Leeds Arts Club
Whilst in Leeds Sadler became President of the avant-garde modernist cultural group the Leeds Arts Club. Originally founded in 1903 by Alfred Orage, the Leeds Arts Club was an important meeting ground for radical artists, thinkers, educationalists and writers in Britain, and had strong leanings to the cultural, political and theoretical ideas coming out of Germany at this time.

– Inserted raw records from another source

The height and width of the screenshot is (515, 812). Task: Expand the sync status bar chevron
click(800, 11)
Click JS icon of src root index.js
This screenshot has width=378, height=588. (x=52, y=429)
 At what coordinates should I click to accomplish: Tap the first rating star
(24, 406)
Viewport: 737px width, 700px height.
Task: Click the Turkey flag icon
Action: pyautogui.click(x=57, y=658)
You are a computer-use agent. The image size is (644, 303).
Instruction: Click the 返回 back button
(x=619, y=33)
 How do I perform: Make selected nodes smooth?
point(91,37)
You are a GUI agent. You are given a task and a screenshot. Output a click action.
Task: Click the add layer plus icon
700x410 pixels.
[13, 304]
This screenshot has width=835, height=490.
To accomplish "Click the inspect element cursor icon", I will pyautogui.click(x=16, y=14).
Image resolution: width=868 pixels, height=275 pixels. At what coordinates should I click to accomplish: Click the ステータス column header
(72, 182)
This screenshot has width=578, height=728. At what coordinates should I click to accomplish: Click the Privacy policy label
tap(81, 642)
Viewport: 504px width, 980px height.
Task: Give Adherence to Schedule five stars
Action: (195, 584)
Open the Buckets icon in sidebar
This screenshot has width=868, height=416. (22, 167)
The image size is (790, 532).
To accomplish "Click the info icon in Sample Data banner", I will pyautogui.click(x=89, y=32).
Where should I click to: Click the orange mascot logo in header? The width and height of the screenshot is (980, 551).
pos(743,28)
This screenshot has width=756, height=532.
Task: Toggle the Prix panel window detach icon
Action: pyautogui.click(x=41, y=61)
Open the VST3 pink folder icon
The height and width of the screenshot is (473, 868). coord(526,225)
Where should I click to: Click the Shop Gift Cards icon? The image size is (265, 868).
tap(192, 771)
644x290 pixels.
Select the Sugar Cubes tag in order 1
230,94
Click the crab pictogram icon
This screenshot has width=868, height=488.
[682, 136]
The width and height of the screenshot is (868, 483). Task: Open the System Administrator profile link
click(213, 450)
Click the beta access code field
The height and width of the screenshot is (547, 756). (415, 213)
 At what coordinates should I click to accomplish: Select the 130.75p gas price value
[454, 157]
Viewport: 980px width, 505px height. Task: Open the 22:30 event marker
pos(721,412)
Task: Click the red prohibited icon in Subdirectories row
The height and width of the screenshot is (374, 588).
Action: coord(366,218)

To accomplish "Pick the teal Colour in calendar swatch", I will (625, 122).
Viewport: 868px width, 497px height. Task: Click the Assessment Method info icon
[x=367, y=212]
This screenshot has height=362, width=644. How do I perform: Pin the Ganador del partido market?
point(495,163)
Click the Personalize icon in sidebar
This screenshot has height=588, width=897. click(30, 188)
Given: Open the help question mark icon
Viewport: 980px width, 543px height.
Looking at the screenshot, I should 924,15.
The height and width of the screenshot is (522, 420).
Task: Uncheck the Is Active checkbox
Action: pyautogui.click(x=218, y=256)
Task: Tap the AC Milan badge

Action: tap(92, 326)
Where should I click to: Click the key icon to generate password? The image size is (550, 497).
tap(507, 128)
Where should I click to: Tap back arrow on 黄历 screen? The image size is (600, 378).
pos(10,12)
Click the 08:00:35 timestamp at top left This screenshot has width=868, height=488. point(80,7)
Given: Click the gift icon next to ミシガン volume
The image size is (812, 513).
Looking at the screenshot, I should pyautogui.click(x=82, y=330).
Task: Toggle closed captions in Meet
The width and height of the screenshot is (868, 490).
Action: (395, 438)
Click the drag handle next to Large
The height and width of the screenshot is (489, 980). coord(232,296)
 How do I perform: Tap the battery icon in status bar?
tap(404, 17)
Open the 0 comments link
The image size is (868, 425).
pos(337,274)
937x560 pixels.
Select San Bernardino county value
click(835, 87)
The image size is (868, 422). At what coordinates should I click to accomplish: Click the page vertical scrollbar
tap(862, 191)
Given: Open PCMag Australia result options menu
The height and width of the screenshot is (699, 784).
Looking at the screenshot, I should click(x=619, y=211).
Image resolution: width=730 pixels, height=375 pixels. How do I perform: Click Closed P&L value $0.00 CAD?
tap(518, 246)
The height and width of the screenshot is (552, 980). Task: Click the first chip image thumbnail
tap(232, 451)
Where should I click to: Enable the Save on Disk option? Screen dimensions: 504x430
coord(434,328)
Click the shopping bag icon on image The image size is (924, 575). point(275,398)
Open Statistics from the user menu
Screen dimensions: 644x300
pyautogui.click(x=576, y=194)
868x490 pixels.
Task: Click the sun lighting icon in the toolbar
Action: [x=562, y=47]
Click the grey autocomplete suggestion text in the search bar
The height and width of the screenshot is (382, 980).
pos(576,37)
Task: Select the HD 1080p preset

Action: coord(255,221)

Using his personal links with Wassily Kandinsky in Munich, Sadler built up a remarkable collection of expressionist and abstract expressionist art at a time when such art was either unknown or dismissed in London, even by well-known promoters of modernism such as Roger Fry. Most notable in his collection was Kandinsky's abstract painting Fragment for Composition VII, of 1912, a painting that was in Leeds and on display at the Leeds Arts Club in 1913. Sadler also owned Paul Gauguin's celebrated painting "The Vision After the Sermon", and according to Patrick Heron, Sadler even had Kandinsky visit Leeds before the First World War, although this claim is uncorroborated by other sources
With Frank Rutter, Sadler also co-founded the Leeds Art Collections Fund to help Leeds City Art Gallery. In particular the aim of the Fund was to bypass the financial restraints placed on the Gallery by the municipal authorities in Leeds, who had, in the opinion of Sadler, a dislike of modern art.